** Text excerpt **
------
Even though assembly contents are stored as varbinary(MAX) in the database, converting to varchar(MAX) will expose the code.

However, the Dotfuscator Community Edition reports the following error: "Dotfuscator Community Edition cannot operate on SQL Server applications.... please try Standard or Professional Edition."

Has anyone tried encrypting a database assembly and deploying to the database?

A good test would be to issue the following TSQL script against the database holding the assembly...

-- Does the sample code above run?
EXEC dbo.WhoAmI
GO
-- Is the code readable?
SELECT * , Convert(varchar(MAX), content) FROM sys.assembly_files

Hi,

There is no explicit support for encrypted assemblies in the database. You can use a code obfuscation utility to make reverse-engineering difficult, as you suggest.

Perhaps someone else has a favorite obfuscator they can recommendI don't know much about them.

Cheers,

-Isaac

|||

Note that the code you're reading from sys.assembly_files isn't related to encrypting the assembly - VS deploys your full source code and PDB files to the database to assist with debugging. If you don't want VS to do this, then you can turn it off under the project properties / Deploy / Deploy Code option. This still won't protect your assembly though as anyone can use a reflection tool such as http://www.denisbauer.com/NETTools/SQL2005Browser.aspx. Obfuscation can help here, but the real solution is to control who has access to the system views containing the assembly using metadata permissions.

Steven

|||A great answer... You've given lots of new leads. Thanks.
------
** Given records **
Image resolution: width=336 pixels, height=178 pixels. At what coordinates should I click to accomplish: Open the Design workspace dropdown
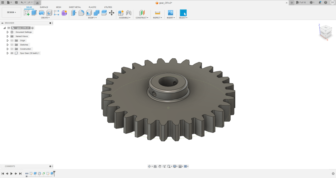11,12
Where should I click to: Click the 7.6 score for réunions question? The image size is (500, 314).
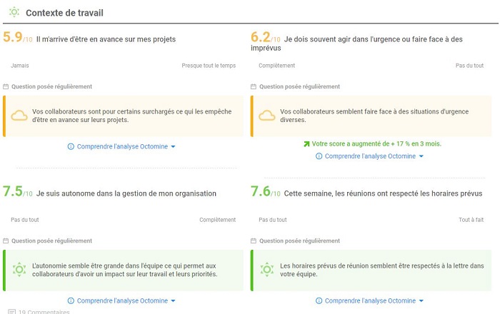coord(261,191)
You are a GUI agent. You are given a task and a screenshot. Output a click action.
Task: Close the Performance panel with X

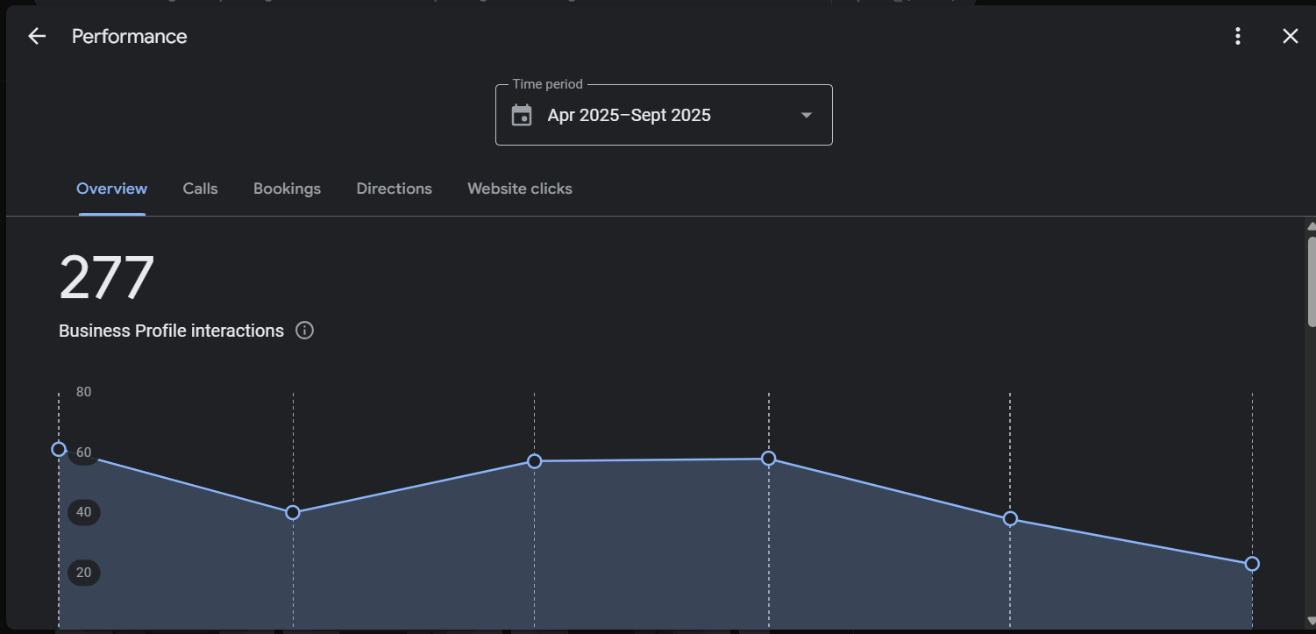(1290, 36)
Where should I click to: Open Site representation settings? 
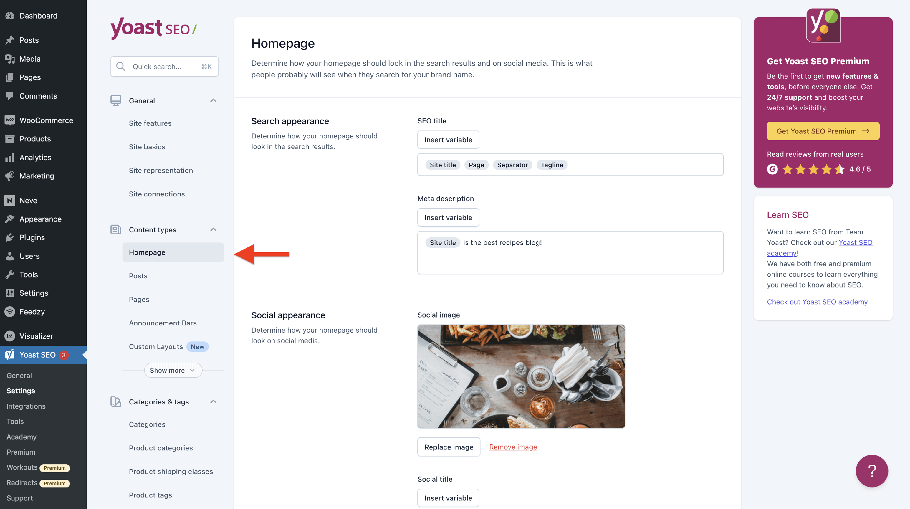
------
** Stated exercise A **
According to the SQL Server assembly thread, what is the real solution for protecting an assembly stored in the database?
** Stated exercise B **
Reproduce the SQL Server assembly thread word for word from "Perhaps someone else" to "new leads. Thanks.".

** Task answer A **
Using metadata permissions to control who has access to the system views that contain the assembly.

** Task answer B **
Perhaps someone else has a favorite obfuscator they can recommendI don't know much about them.

Cheers,

-Isaac

|||

Note that the code you're reading from sys.assembly_files isn't related to encrypting the assembly - VS deploys your full source code and PDB files to the database to assist with debugging. If you don't want VS to do this, then you can turn it off under the project properties / Deploy / Deploy Code option. This still won't protect your assembly though as anyone can use a reflection tool such as http://www.denisbauer.com/NETTools/SQL2005Browser.aspx. Obfuscation can help here, but the real solution is to control who has access to the system views containing the assembly using metadata permissions.

Steven

|||A great answer... You've given lots of new leads. Thanks.